For decades hospitals have been reimbursed for their own mistakes and the cost to correct them. But now, the federal government is tired of doctors and hospitals profiting from their mistakes.
Medicare covers 12.5 million people annually. In 2007, Medicare spent $110 billion on inpatient care. Medicare has defined a list of “reasonably preventable” medical conditions due to health care errors and will no longer reimburse for these conditions.
Post operative infections, medication errors, blood transfusions, secondary operations as a result of leaving equipment inside of a patient during the first procedure, are just some of the reasonably preventable conditions that are listed.
Officials believe this new policy may apply to several hundred thousand hospitals annually and may have landmark implications because Medicare sets the standard for billing and reimbursement in the insurance industry.
The new policy will also prevent hospitals from billing Medicare patients directly for the reimbursement of preventable illnesses.
More than 100,000 people die each year in this country due to “never events,” described as errors in medical care that are clearly preventable and serious in consequence for patients. That number doesn’t include the long list of injuries caused by doctors and hospitals.
The Medicare system has long been met with opposition for failing to enforce better quality standards in the hospital’s it reimburses for care.
In addition to no longer reimbursing hospitals for the extra cost of treating patients who are injured due to their own mistakes, federal officials recently approved a new company to begin inspections as part of a hospital accreditation program.
DNV Healthcare will become the first new accreditor in more than three decades. The Joint Commission on the Accreditation of Healthcare Organizations has effectively held a monopoly on hospital reviews, until now, which is required in order to participate in Medicare.
In July 2005, Gilbert M. Gaul of the Washington Post, revealed widespread deficiencies in Medicare’s quality and oversight programs – Chronic Condition. Among findings, the Joint Commission collected millions of dollars from its accreditation program while rarely marking hospitals for inadequate care and missing cases in which patients were injured or killed, among other findings.
The Deficit Reduction Act of 2005 requires hospitals participating in the Medicare program to report preventable medical errors ranging from catheter infections to pressure sores caused by hospital workers, among other conditions.
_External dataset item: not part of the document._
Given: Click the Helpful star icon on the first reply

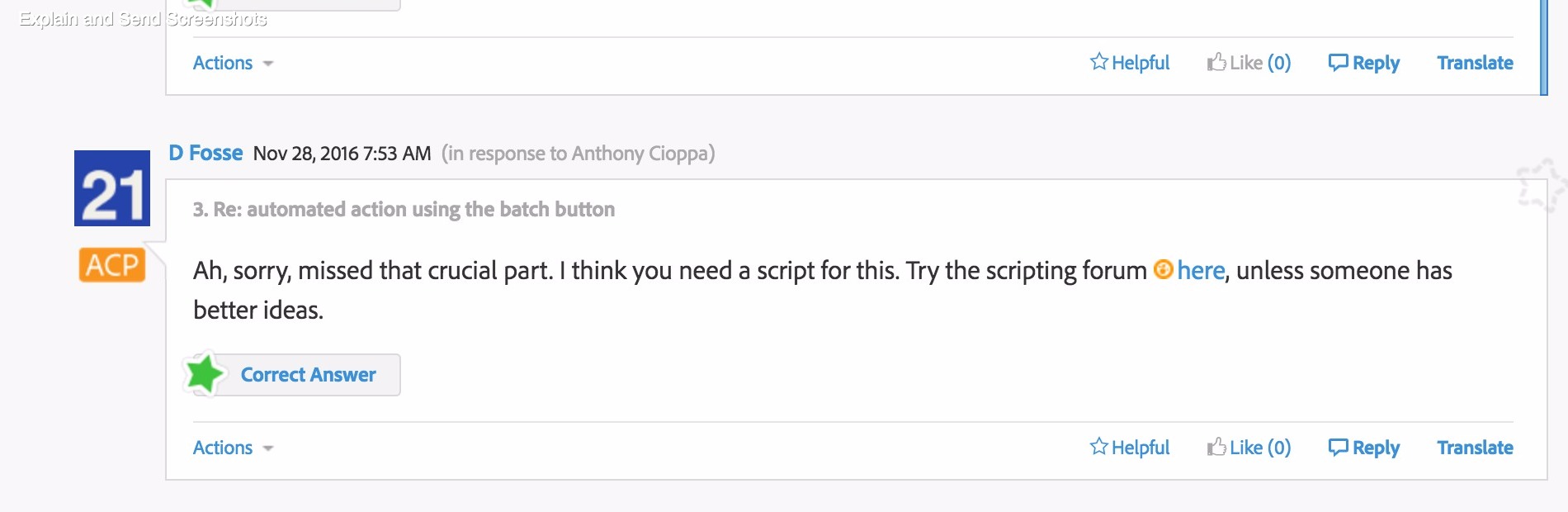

Who Should Pay For Medical Errors?
Who will pay for the treatment necessary for these errors asks one reader of the New York Times. Is the patient left to pay for corrective treatments or to negotiate with hospital administration?
If hospitals are forced to provide free corrective treatment to victim patients, those costs will become part of hospital overhead, which we will essential pay for anyway, said Pepi Ross.
Another reader, Laura Weil, writes, “The power of the purse strings to improve patient safety provides powerful incentives to eliminate error-prone processes. However, most troubling, though, is that payment penalties will also increase the motivation for cover-ups.
"It is only through honest and open acknowledgement of errors that error patterns can be detected, corrective actions put in place and patient safety improved."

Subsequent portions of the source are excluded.